Problem 1: According to the article about the women's pedestals in Copenhagen, what covers the single unidentified pedestal?

Given text:
++++++++++++++++++++

By Chelsea Al Arif on Friday, September 16, 2022
The statue of 17th-century King Christian V in the heart of Copenhagen’s old town was ringed with 50 empty white pedestals to symbolise: more women! This exhibition was an attraction to a great number of internationals.
Each pedestal contains the name of a significant woman in Danish history and more details on their accomplishments. The artwork is a momentary exhibition and was developed by Bjarke Ingels Group, or BIG’s youngest female partner, Giulia Frittoli.
Tourists, locals, and residents gathered around to admire the silent cry for equality as the thought that unified them was holding on to the fact that the underrepresentation of women is underrated and more initiatives must be taken.
The exhibition started off as an installation during the festival celebrating the 50 years anniversary of The Queen of Denmark’s accession to the throne until it developed to become an attraction to hundreds of spectators feeding on knowledge about influential Danish women that are never recognized.
Fritolli told ‘dezeen’: “As more focus is brought to issues of social justice and equality, we are so proud and honored to contribute to the conversation and give a voice to those who haven’t been heard.”
The team comprised a female-dominated jury of a former politician, a visual artist, numerous history professors and researchers, and the director of the National Gallery of Denmark to pick the final 50 women. The judges chose a diverse group of women, including scientists, two designers: Lise Le Charlotte Klintand, a lighting designer, a furniture designer, musicians, politicians, and authors.
It comprises 49 white pedestals of varying heights, each representing a historical woman, as well as a single unidentified pillar where people can recommend further women to include by scanning a QR code that allows them to voice out who was missed. Unlike the other wooden plinths, this pedestal is covered in mirrors.
Rose Chang, a British tourist in Copenhagen, looked at the pedestals and said: “It is beautiful that people are doing such initiative, I think it is only equal and fair to have the same representation for men and women in this modern day.”

++++++++++++++++++++

Entries supplied:
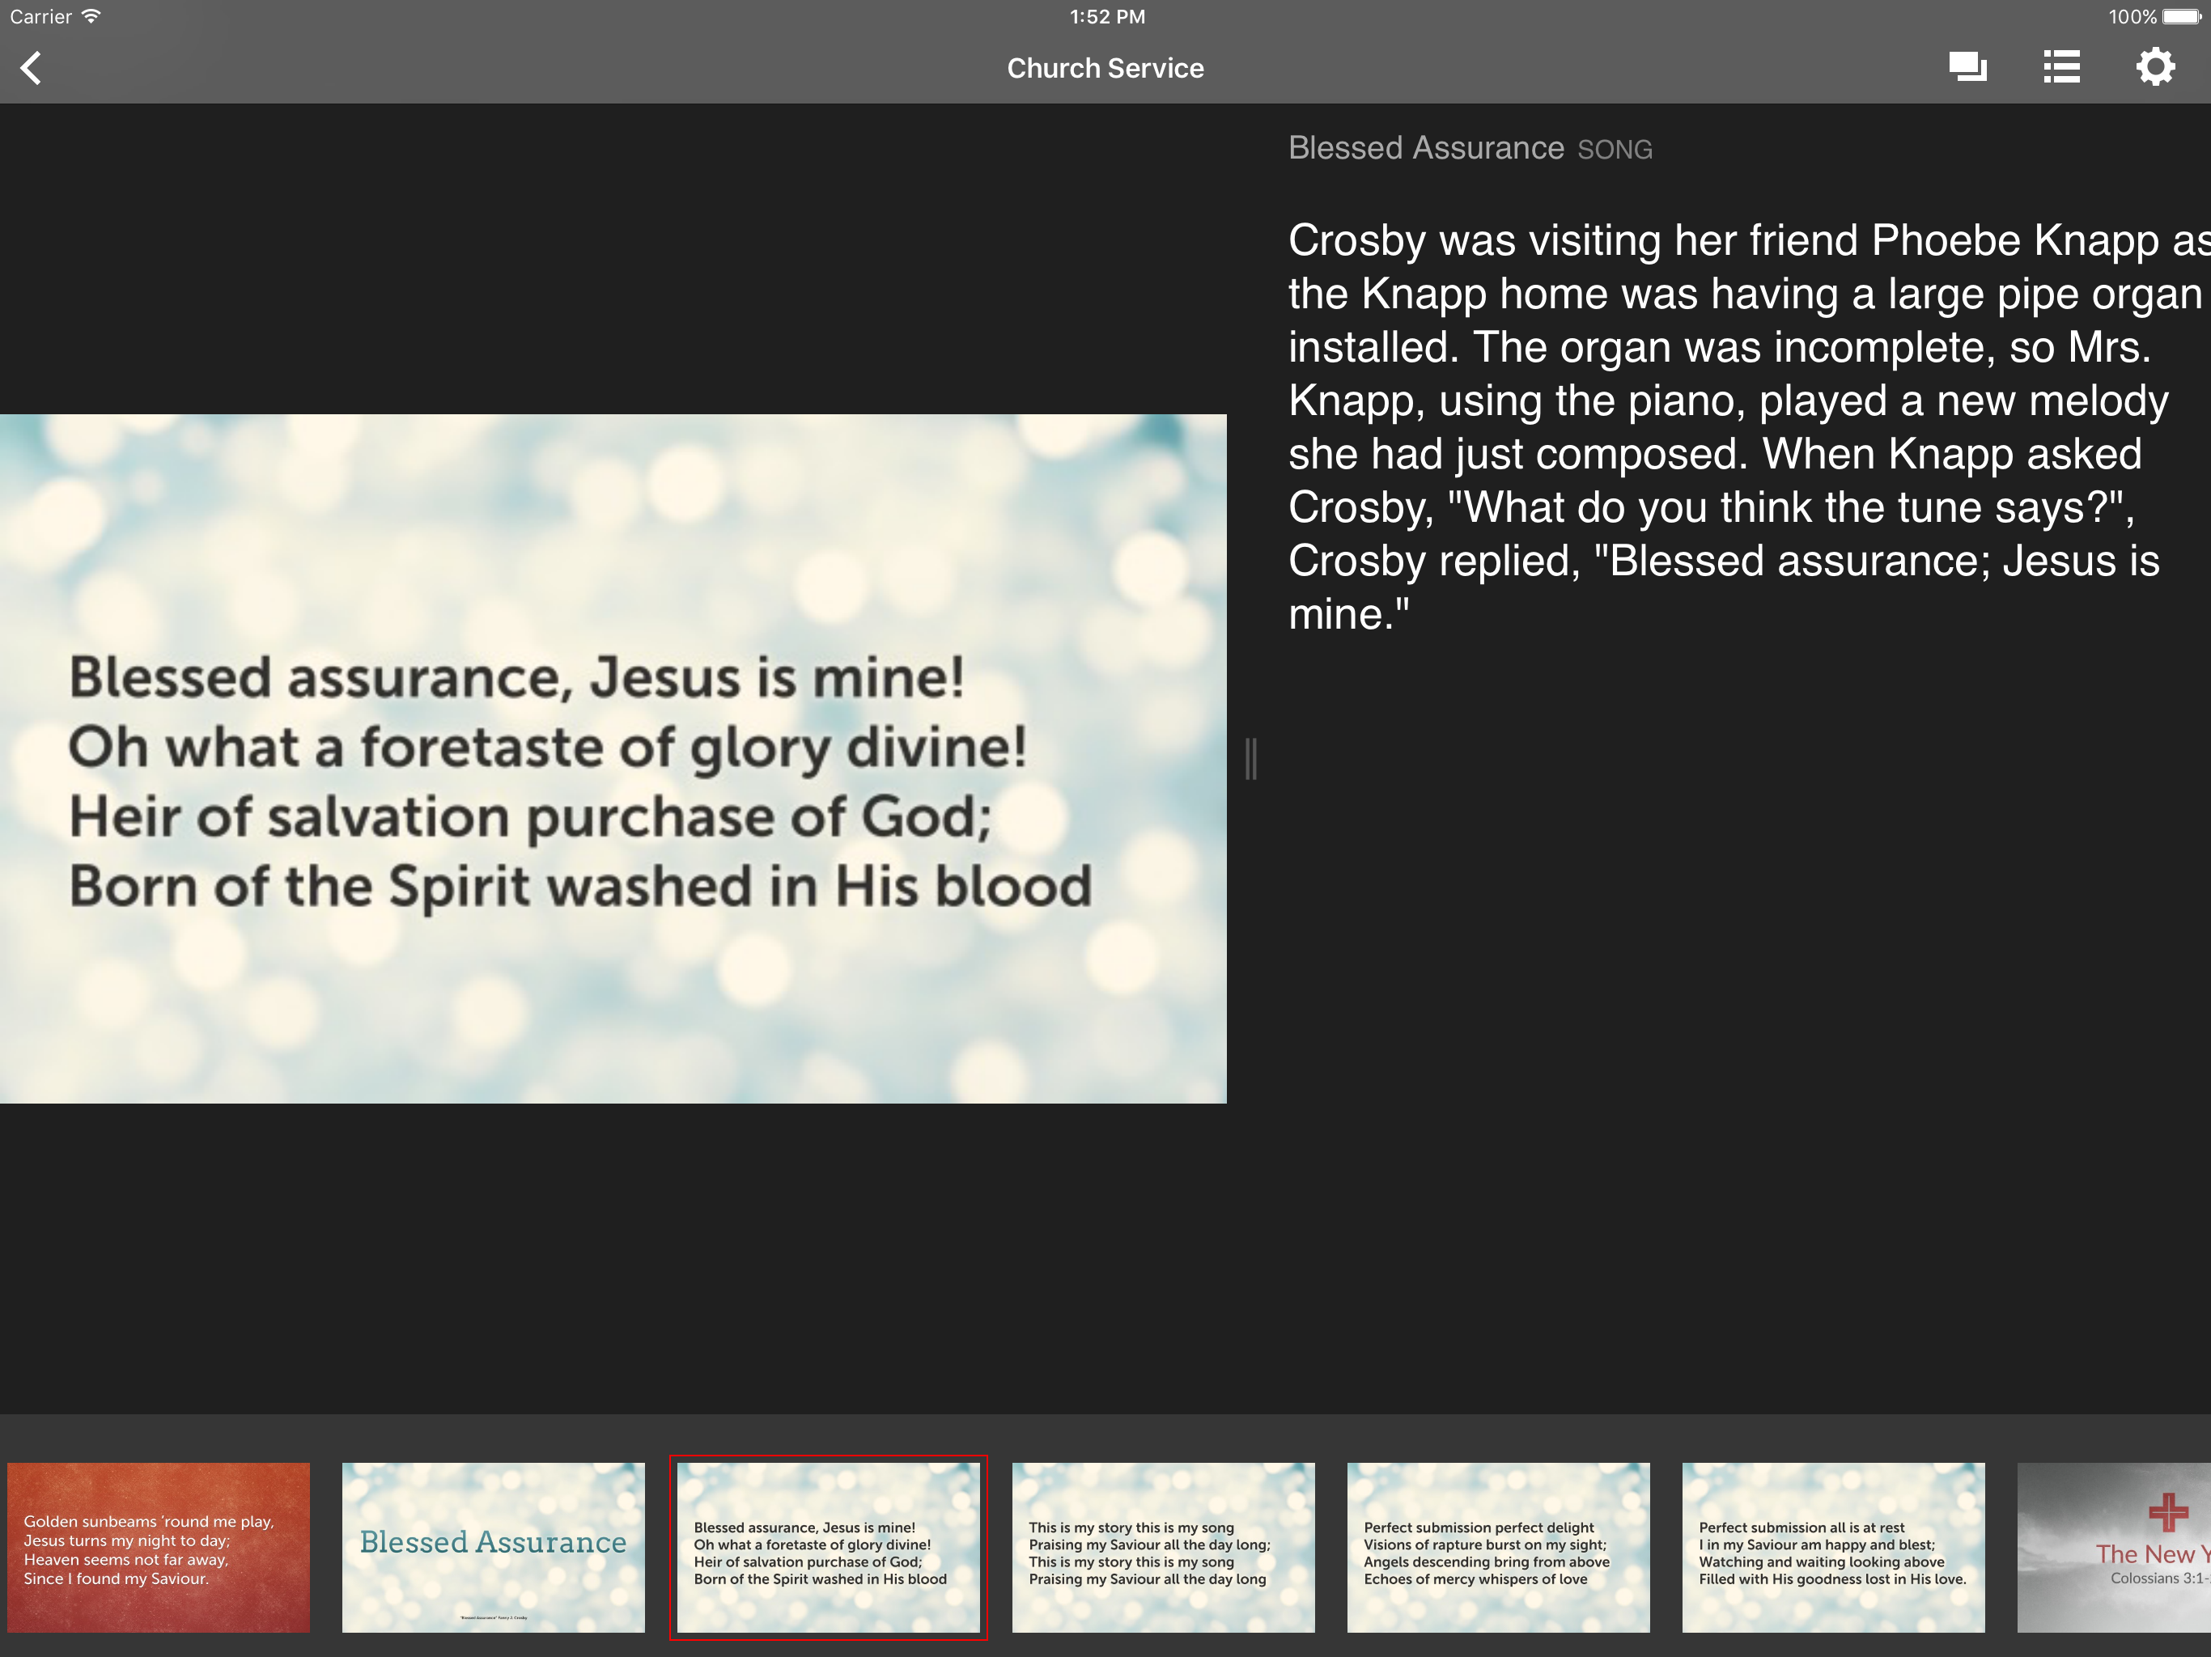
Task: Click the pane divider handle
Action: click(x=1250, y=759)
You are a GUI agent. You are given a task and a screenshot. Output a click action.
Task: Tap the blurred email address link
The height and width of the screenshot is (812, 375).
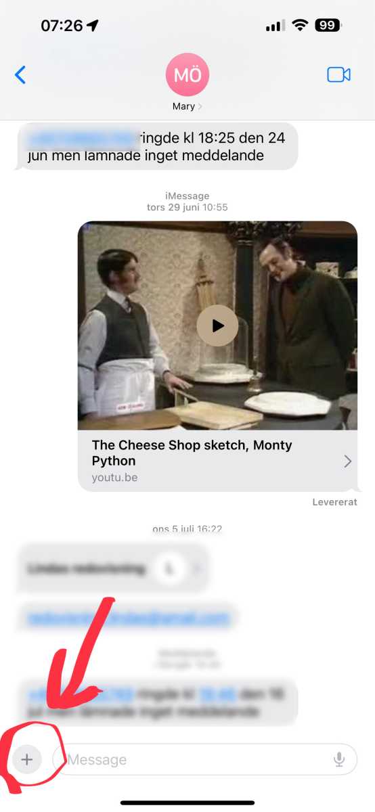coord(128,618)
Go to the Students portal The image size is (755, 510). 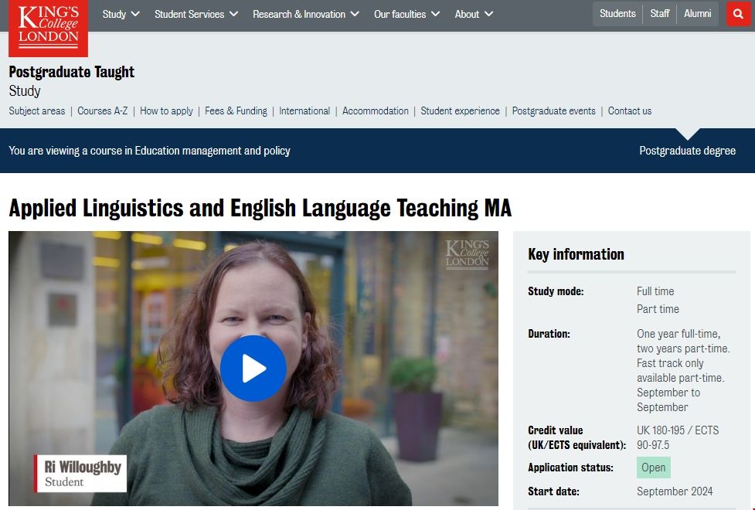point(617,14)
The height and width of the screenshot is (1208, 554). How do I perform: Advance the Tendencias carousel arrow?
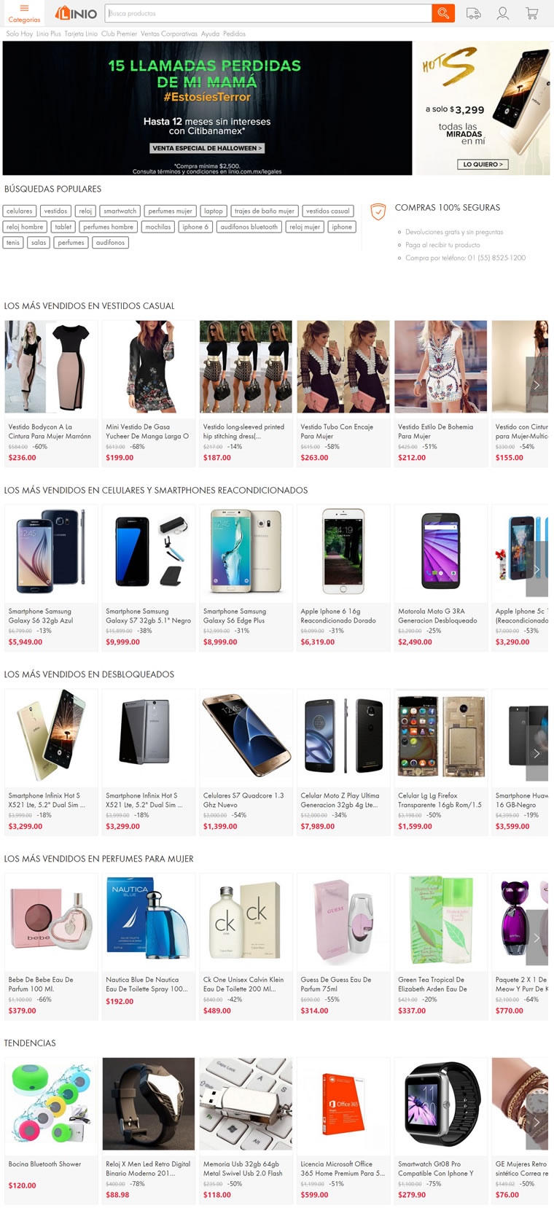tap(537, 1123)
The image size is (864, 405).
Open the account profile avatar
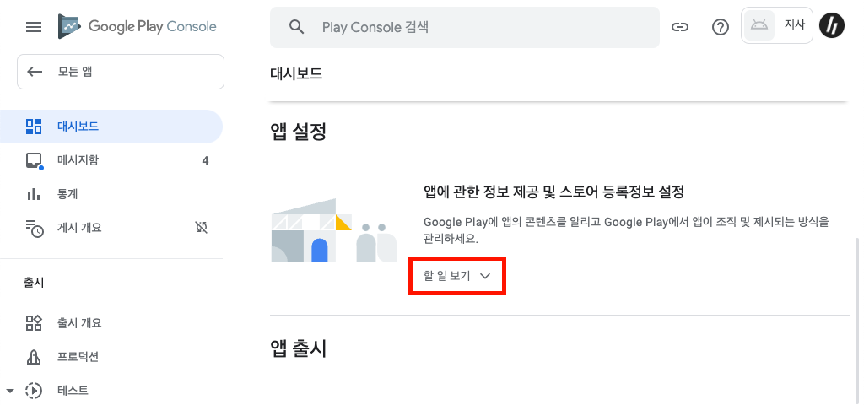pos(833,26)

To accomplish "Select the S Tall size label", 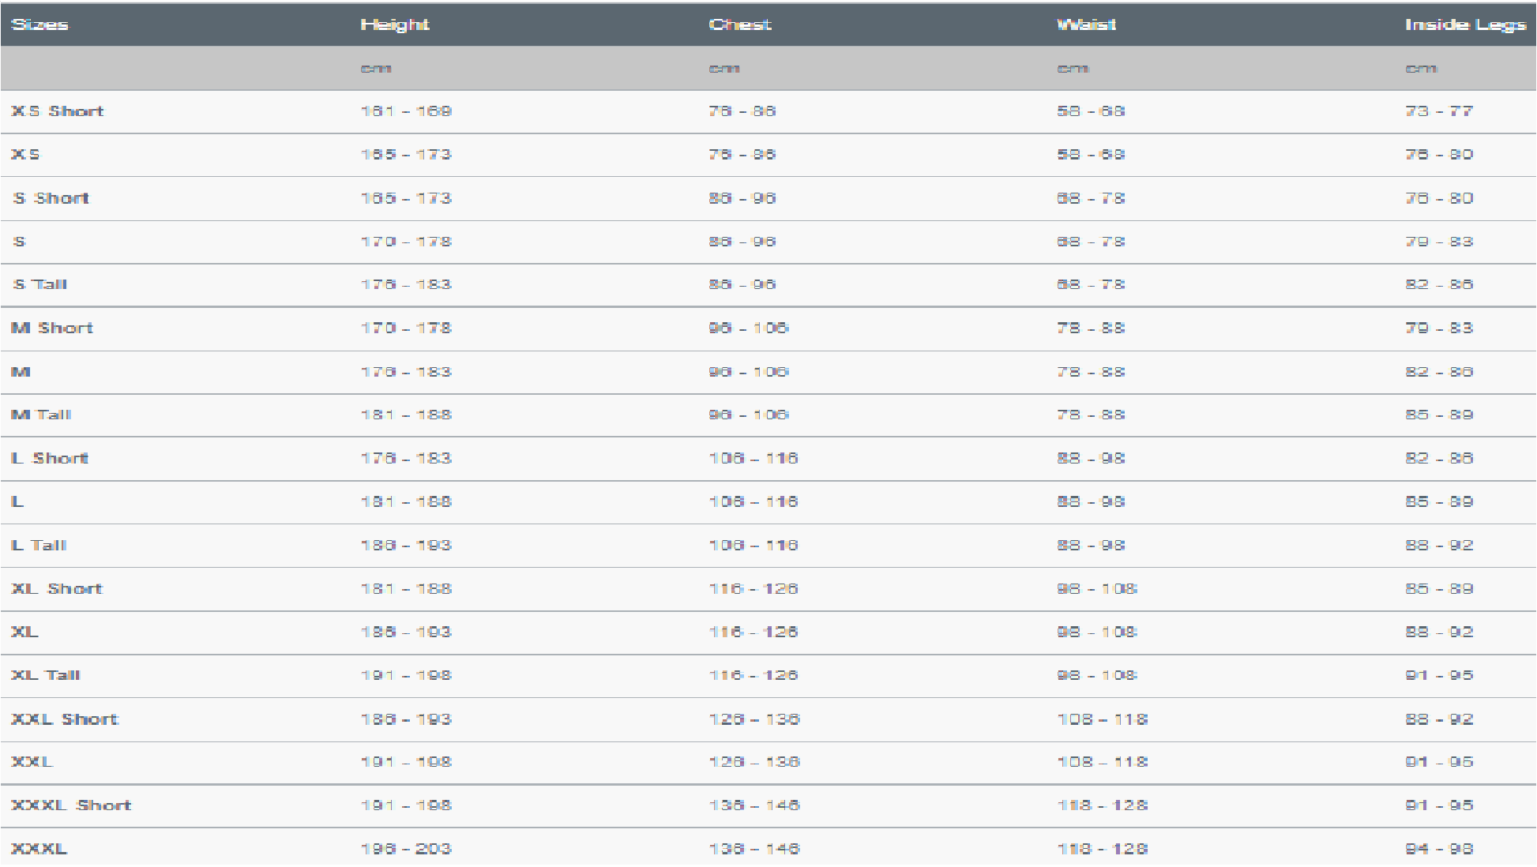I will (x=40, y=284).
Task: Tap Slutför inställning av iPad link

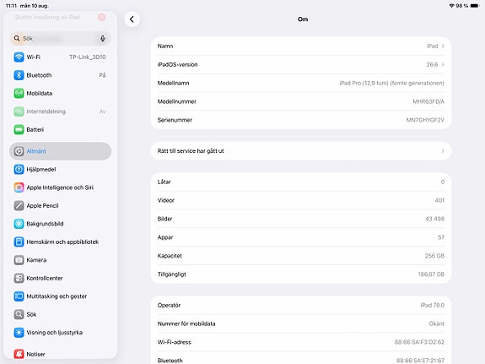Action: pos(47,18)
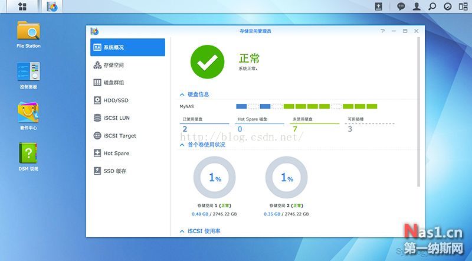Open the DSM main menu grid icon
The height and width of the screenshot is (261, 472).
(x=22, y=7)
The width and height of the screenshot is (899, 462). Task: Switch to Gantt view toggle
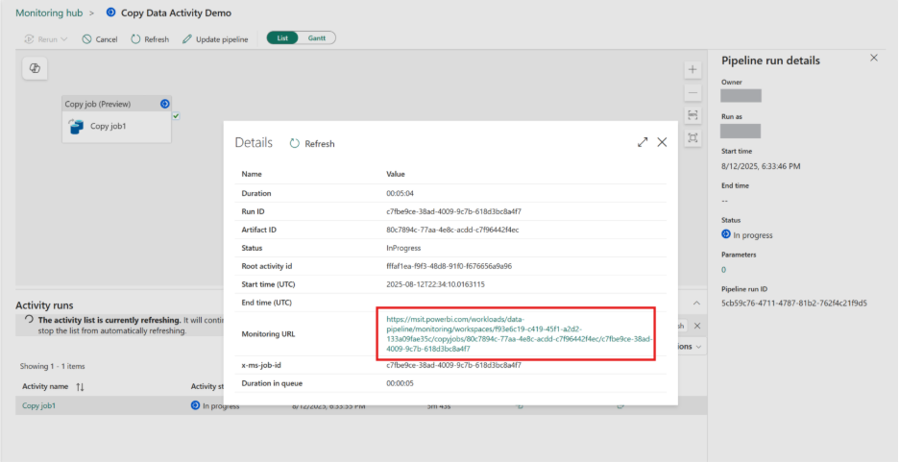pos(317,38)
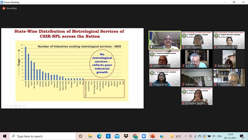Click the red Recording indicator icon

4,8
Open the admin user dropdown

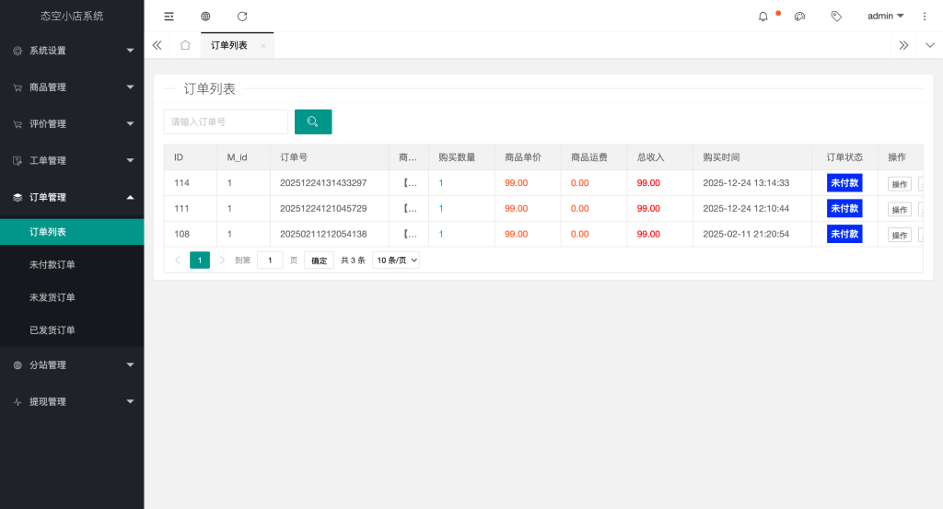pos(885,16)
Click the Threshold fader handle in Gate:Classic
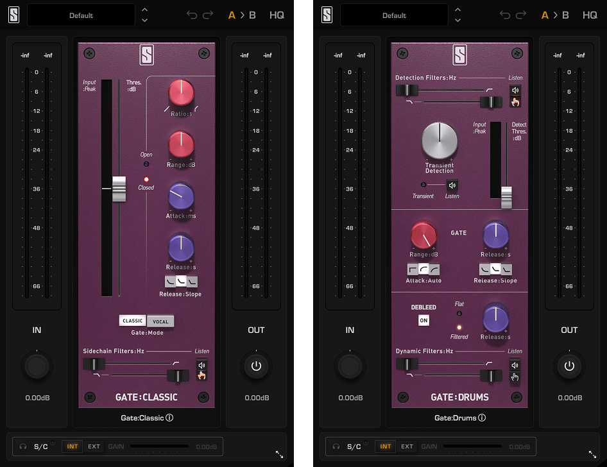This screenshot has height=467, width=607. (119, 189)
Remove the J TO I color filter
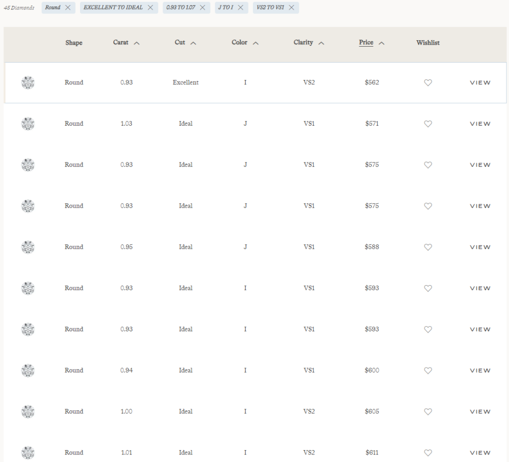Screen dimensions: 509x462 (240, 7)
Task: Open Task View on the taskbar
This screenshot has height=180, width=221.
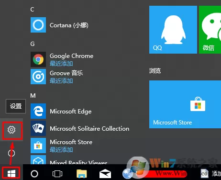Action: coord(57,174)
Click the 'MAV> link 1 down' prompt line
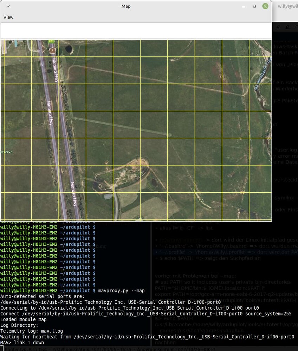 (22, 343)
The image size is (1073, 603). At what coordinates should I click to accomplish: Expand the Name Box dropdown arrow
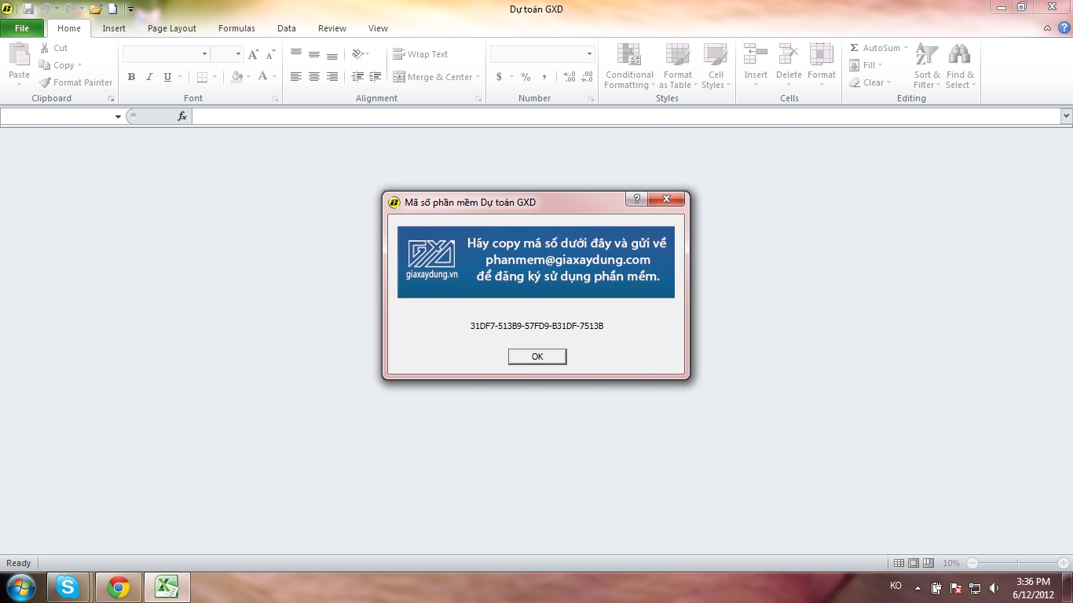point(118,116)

++++++++++++++++++++

Problem 2: Put the records in the stretch from the line that contains "Click the Threshold" through the end of the records into a two-column CSV with the columns request and answer. Give one row per request, put each field in double quotes with line breaks turned into spaces, and leave the pictures out.

Final result 1: Mirrors.

Final result 2:
request,answer
"Click the Threshold fader handle in Gate:Classic","This screenshot has height=467, width=607. (119, 189)"
"Remove the J TO I color filter","Screen dimensions: 509x462 (240, 7)"
"Task: Open Task View on the taskbar This screenshot has height=180, width=221.","Action: coord(57,174)"
"Click the 'MAV> link 1 down' prompt line","(22, 343)"
"The image size is (1073, 603). At what coordinates should I click to accomplish: Expand the Name Box dropdown arrow","point(118,116)"